Until 1850s the dominant theory was that the heat is caloric fluid, and the phrasing reflected that. The caloric theory was a revision by Lavoisier of the earlier phlogiston theory, and Carnot and others still worked with it. Only after the work of Mayer and Joule in 1840s, promoted by Kelvin and interpreted by Clausius, that the paradigm began to change in 1850s. While Clausius reinterpreted heat as mechanical energy of particle motion, he continued to use the established terminology from Carnot, as we still do. It is the same metaphorical phrasing as in "put energy into work", or "energy drain" see What are the major flaws of the “caloric” theory of heat?
Clausius was a firm, if at first secretive, believer in the kinetic theory. Since the temperature was a measure of caloric density, to him it was a measure of energy density. The vague idea about temperature as measuring intensity of micromotion, which in turn stems from analogizing spread of commotion in a particle medium to spread of fluid, goes back to Rumford and his 1798 inconclusive experiments on the mechanical equivalent of heat. The work of Joule and Mayer was much more definitive. Fortunately, Clausius did not need to define temperature, unlike entropy or heat it was a directly measurable quantity, and he used it as a given to define entropy instead. This was in line with his general preference for quantities that directly depended on measurements rather than speculative molecular assumptions.
While Clausius was a champion of kinetic theory, his attitude towards the use of statistical methods was much more ambivalent. He preferred algebraic approaches that were to become a staple thermodynamics, in particular, because they depended much less on specific hypotheses about parameters of molecules and the nature of intermolecular forces, that could not be verified at the time.

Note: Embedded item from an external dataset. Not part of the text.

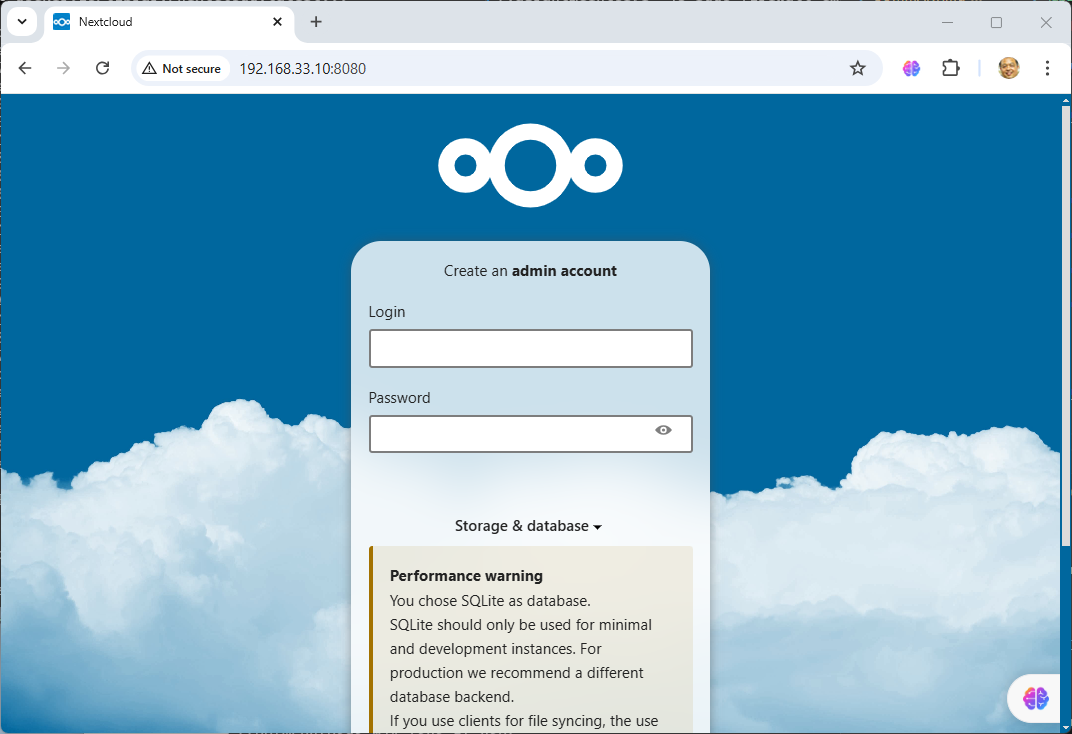Close the Nextcloud tab

[277, 22]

Nonetheless, Clausius's 1857 paper inspired Maxwell to apply statistical methods to the theory of heat. Clausius only introduced mean speeds and mean free paths of particles, while Maxwell worked directly with a velocity distribution, and hence could distinguish between squares of mean speeds and means of squared speeds. The flip side was that Maxwell had to introduce very specialized hypotheses to derive his (normal) distribution function, which Clausius criticized him for. Ultimately, it led Clausius to abandon statistical approach altogether, and even Maxwell himself had to reboot, taking inspiration from Boltzmann's work, see Clausius and Maxwell's Kinetic Theory of Gases by Garber. A clear statistical interpretation of temperature as mean kinetic energy of molecules is due to Boltzmann. Here is from Grabiner:
"By 1857, when he first began to publish papers on gases, Clausius had already established a reputation as a leading theoretical physicist with his clear, incisive papers on thermodynamics. These latter papers reveal his ability to separate the essential physical principles from the special matter-theory assumptions that he had used in his development of the subject (all of his thermodynamics papers published after 1860 were based upon his concept of the structure of matter). In 1857 Clausius was still cautious about revealing these assumptions.

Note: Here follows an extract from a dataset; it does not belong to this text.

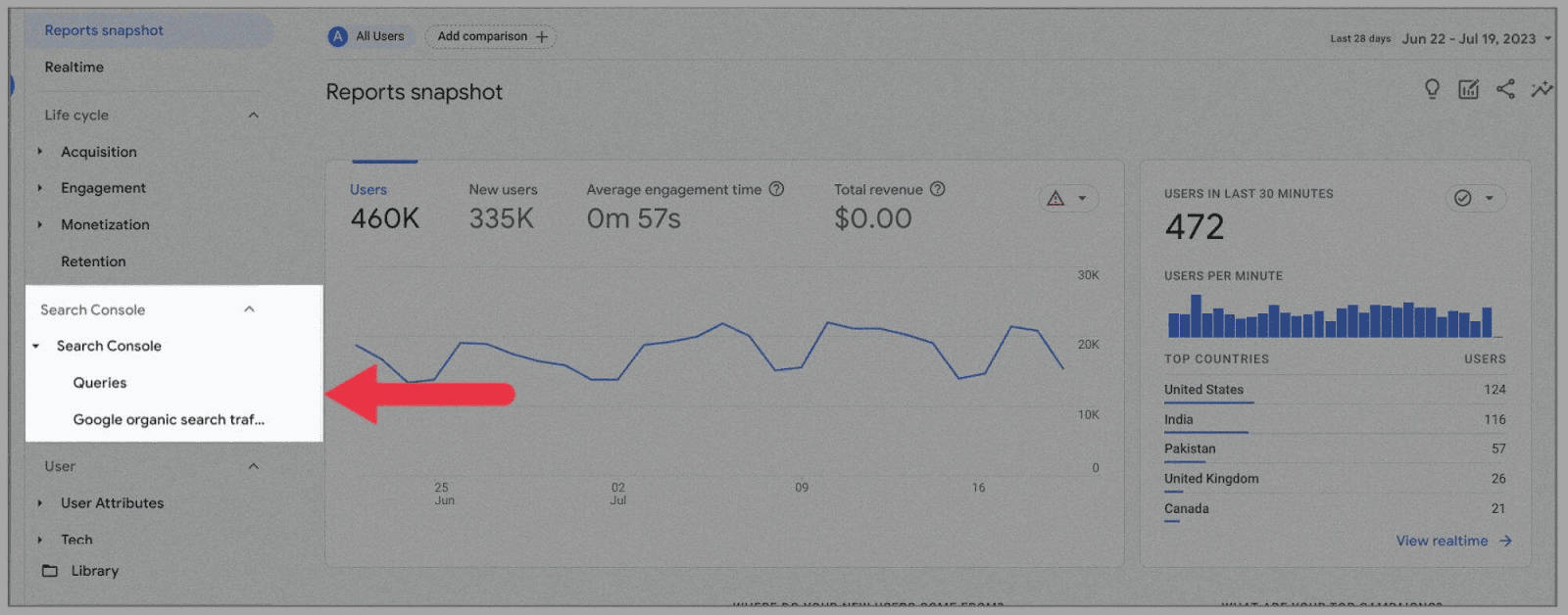Expand the Acquisition menu item
1568x615 pixels.
[x=98, y=152]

[...] While Clausius regarded Maxwell's theory as a serious attempt to solve the problems of gaseous behavior, he criticized it on basic physical grounds. He considered Maxwell's use of a spherically symmetric distribution function in analyzing transport properties as incorrect. He developed his own theory, taking into account the additional vis viva associated with motion in the direction of the gradient within the gas. The factor, ignored by Maxwell, was the cause of the phenomenon, and, in the case of thermal conduction, the gas molecules possessed additional momentum in the direction of the temperature gradient; therefore, the distribution of molecular motions could not be spherically symmetric.

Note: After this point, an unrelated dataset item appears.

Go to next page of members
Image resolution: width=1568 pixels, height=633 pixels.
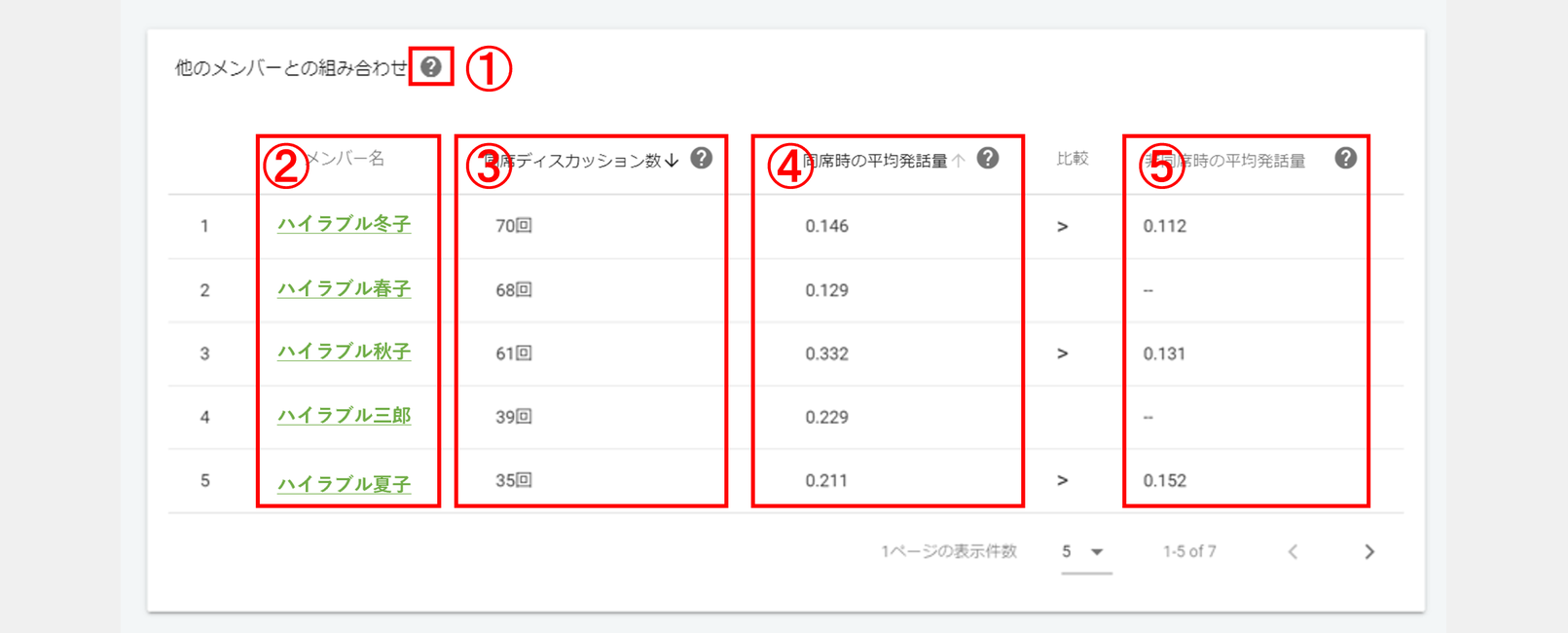(1369, 552)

[...] The statistical method might be correct in principle, but Maxwell's particular method was inaccurate. Clausius' acceptance of a statistical method was only tentative and he finally rejected it altogether. His hesitancy in using the distribution function reflects the difference between his and Maxwell's concept of matter and gases... Clausius did not use the statistical distribution even after Maxwell derived it independently of the mean free path. He only used the distribution function once, to find the mechanical expression for the heat added to a gas... In 1862 he had revealed the molecular ideas that had guided his thermodynamics, and his later papers were all directed to the problem of expressing disgregation and entropy in mechanical form. Unlike Boltzmann, Clausius never fully appreciated the power of the statistical method, and he continued to work within the traditional, yet sophisticated, field of analytical mechanics."